Card-not-present (CNP) transactions occur when a credit or debit card is used for payment without being physically presented to the merchant at the time of purchase. This means the card’s magnetic stripe isn’t swiped, the chip card isn’t inserted into a reader, and there’s no tapping for contactless payment. In contrast, card-present transactions involve direct physical contact between the card and a payment terminal, like swiping or inserting the card. Understanding this distinction is crucial in today’s digital payment landscape.

What Are the Risks Associated With Card-not-present Transactions, and How Can They Be Mitigated?

CNP transactions pose a higher risk of fraud, including chargebacks, friendly fraud, and malicious fraud. To mitigate these risks, businesses can implement security measures such as Address Verification Services (AVS), biometrics for customer identification, and adherence to PCI DSS security standards. Additionally, maintaining a transparent return and exchange policy can encourage customers to resolve issues directly with the merchant instead of resorting to charging disputes.

How Can Individuals and Merchants Optimize Card-not-present Transactions for Security and Convenience?

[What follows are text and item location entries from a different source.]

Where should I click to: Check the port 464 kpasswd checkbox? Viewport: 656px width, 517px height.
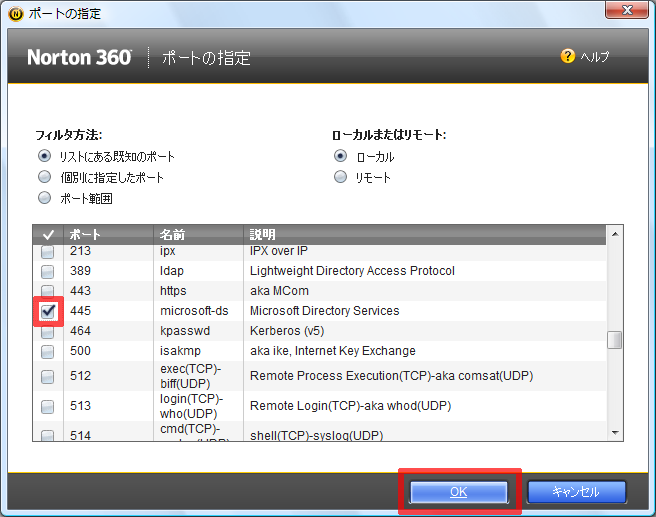[47, 331]
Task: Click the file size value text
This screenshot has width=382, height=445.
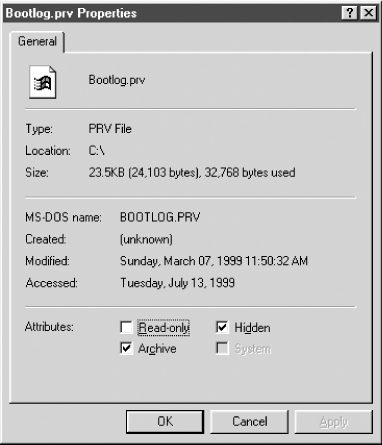Action: pyautogui.click(x=192, y=173)
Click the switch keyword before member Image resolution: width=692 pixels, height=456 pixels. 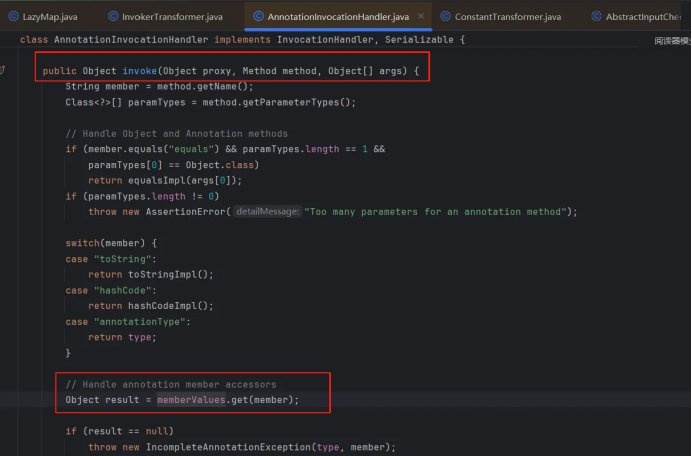click(x=82, y=243)
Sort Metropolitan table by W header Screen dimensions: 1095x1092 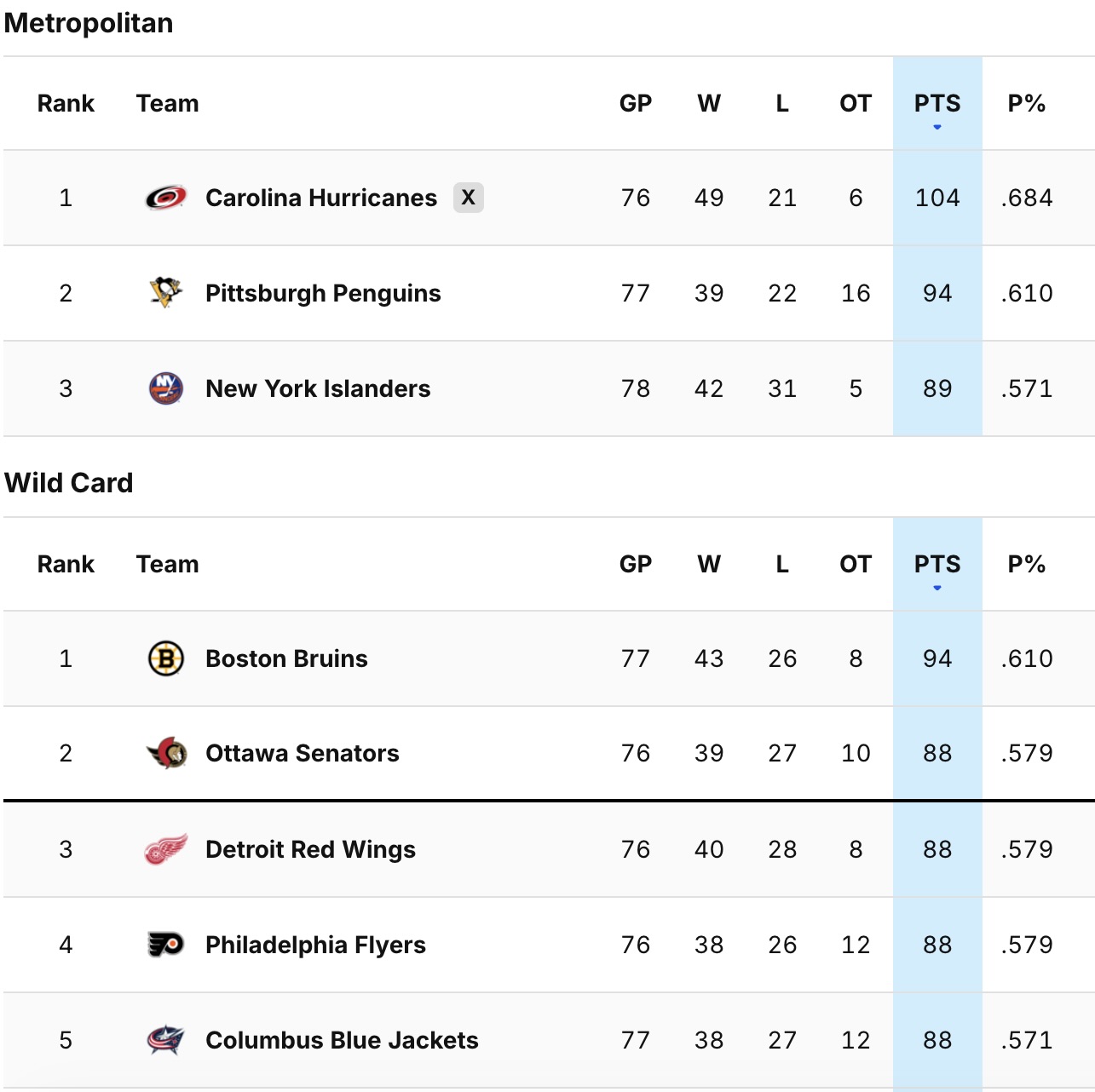point(709,104)
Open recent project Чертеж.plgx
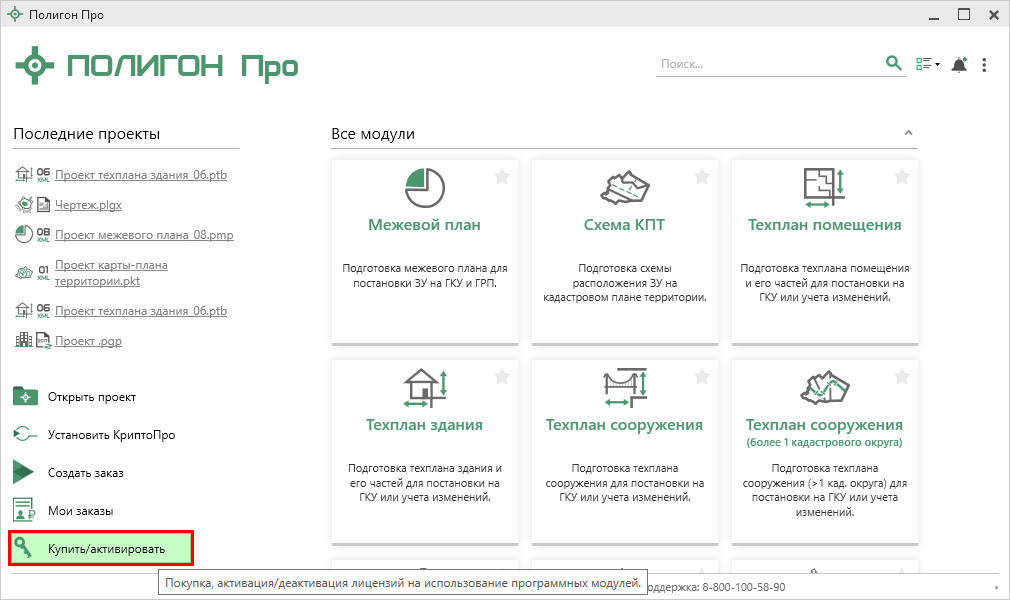 click(x=88, y=205)
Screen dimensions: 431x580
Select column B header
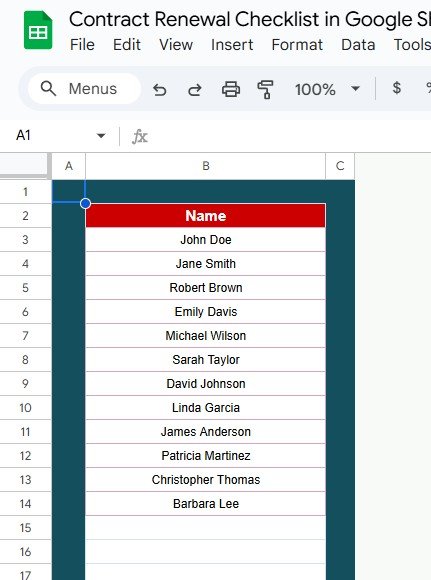click(206, 166)
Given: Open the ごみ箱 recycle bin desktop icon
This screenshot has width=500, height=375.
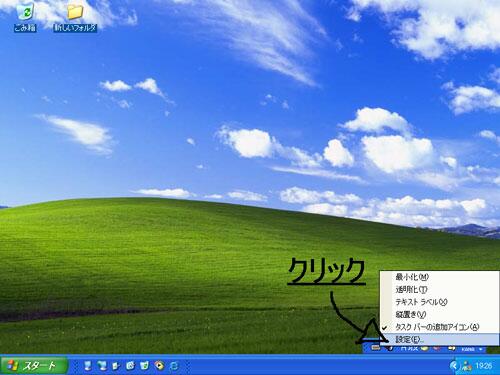Looking at the screenshot, I should [25, 17].
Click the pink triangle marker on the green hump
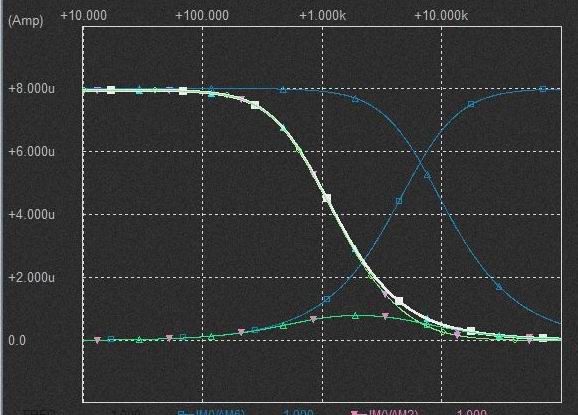Screen dimensions: 578x415 pyautogui.click(x=385, y=316)
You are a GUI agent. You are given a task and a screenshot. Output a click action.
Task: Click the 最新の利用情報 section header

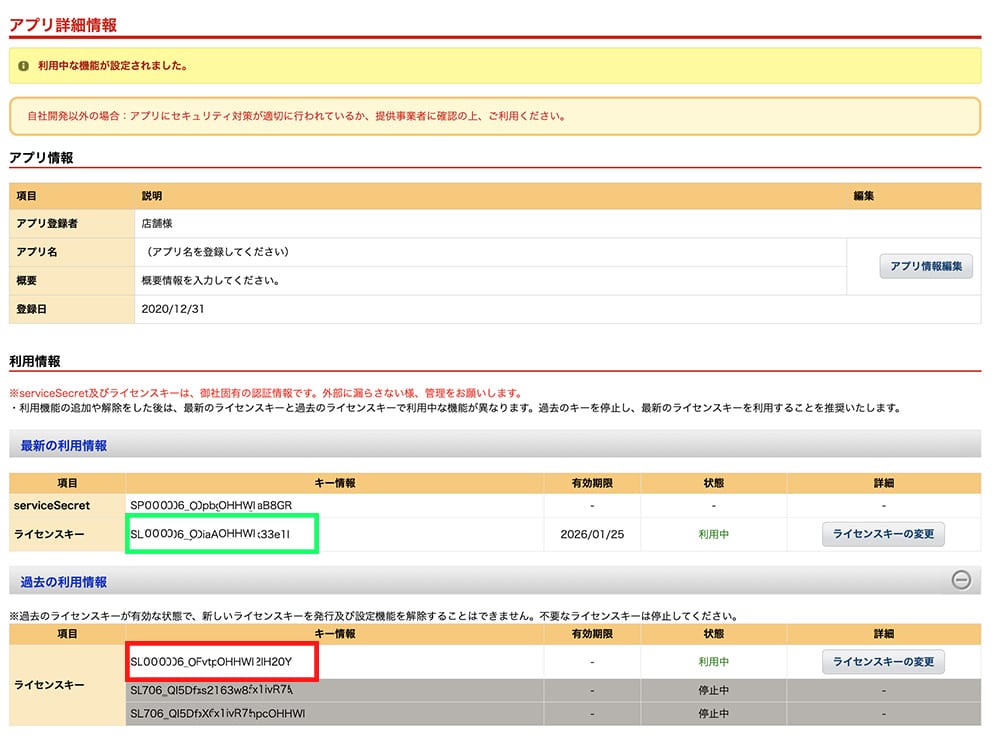coord(64,445)
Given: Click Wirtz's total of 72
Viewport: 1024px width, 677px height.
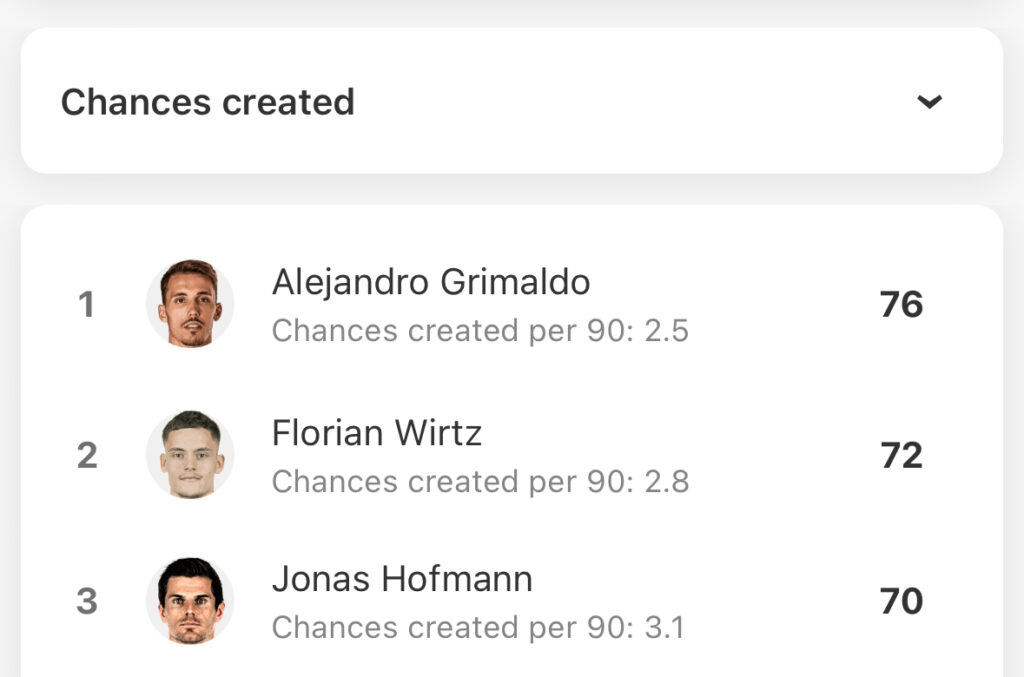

For individuals, monitoring credit card statements for unauthorized transactions and promptly reporting any suspicions to the credit card company is essential. For businesses, implementing secure payment gateways, tokenizing card information, and offering convenient customer-initiated transaction (CIT) options like 1-click payments can enhance security and streamline the CNP transaction experience. Staying informed about industry trends and compliance standards is also crucial for both parties.